Poszukiwany prezes Janusz Sz.

Tadeusz Gruchalla
24 października 2003 (artykuł sprzed 20 lat) 
Dwóch byłych członków zarządu Stoczni Gdynia zatrzymali wczoraj funkcjonariusze Agencji Bezpieczeństwa Wewnętrznego w Gdańsku. Prokurator apelacyjny wydał także nakaz zatrzymania i doprowadzenia do prokuratury byłego prezesa stoczni, Janusza Sz. Zatrzymanie członków zarządu jest związane z prowadzonym śledztwem dotyczącym działania na niekorzyść Grupy Stocznia Gdynia przez zarząd.
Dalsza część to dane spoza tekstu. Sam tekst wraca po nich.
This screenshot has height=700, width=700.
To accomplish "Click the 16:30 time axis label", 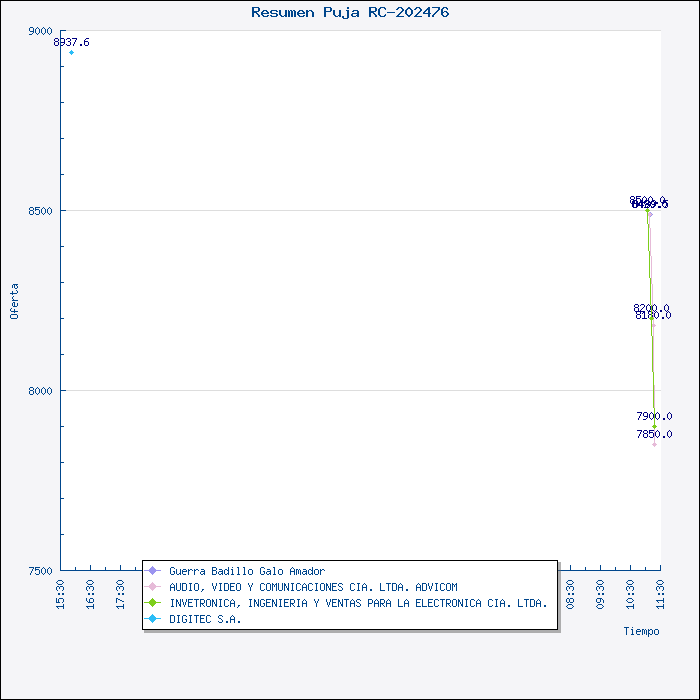I will (x=91, y=592).
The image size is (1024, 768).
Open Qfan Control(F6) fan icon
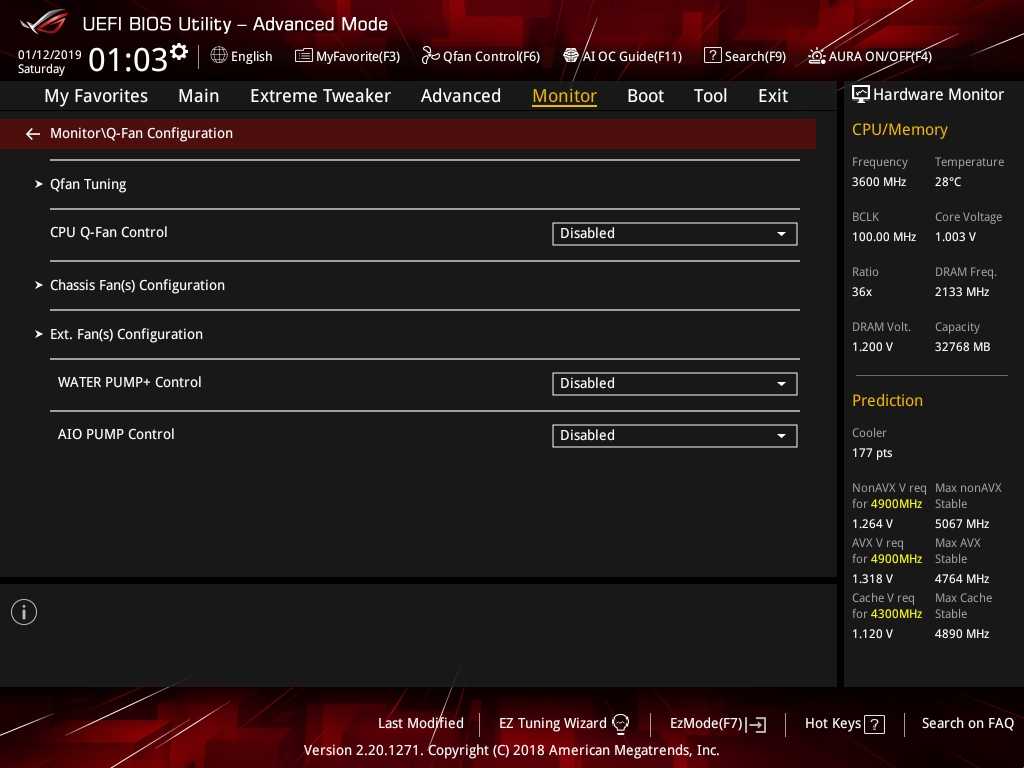coord(431,56)
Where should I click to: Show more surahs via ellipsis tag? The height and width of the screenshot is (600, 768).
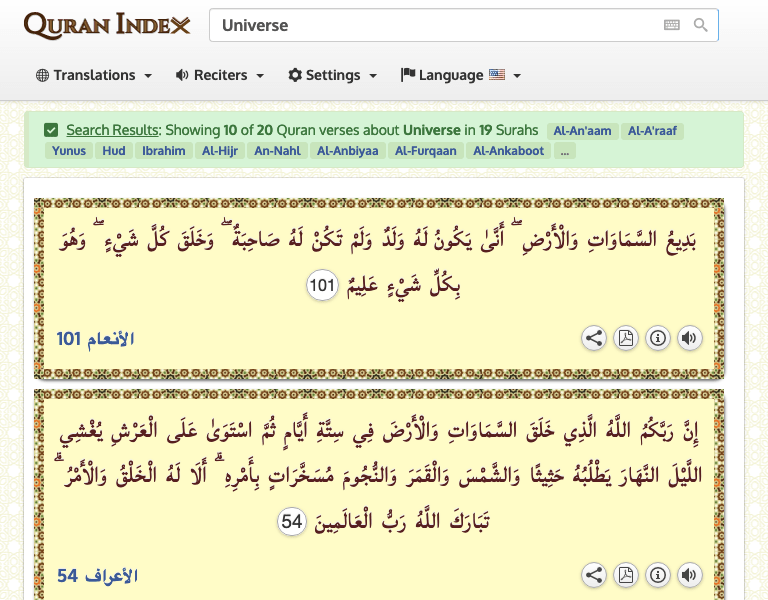[x=566, y=151]
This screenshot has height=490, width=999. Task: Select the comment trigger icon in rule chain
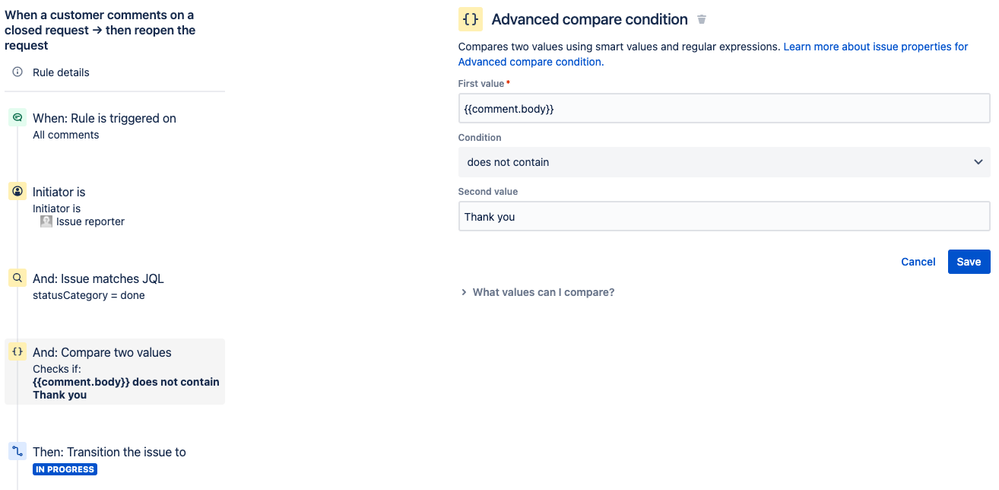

- W tej sprawie prokurator wydał postanowienie o zarządzeniu zatrzymania byłego prezesa Janusza Sz., Andrzeja B. i Konrada Huberta K. - powiedział wczoraj "Głosowi" prok. Krzysztof Trynka, rzecznik prasowy Prokuratury Apelacyjnej w Gdańsku. - Funkcjonariuszom ABW udało się zatrzymać i doprowadzić do prokuratury dwóch członków zarządu. Janusza Sz., byłego prezesa nie udało się zatrzymać, czynności w sprawie jego zatrzymania trwają.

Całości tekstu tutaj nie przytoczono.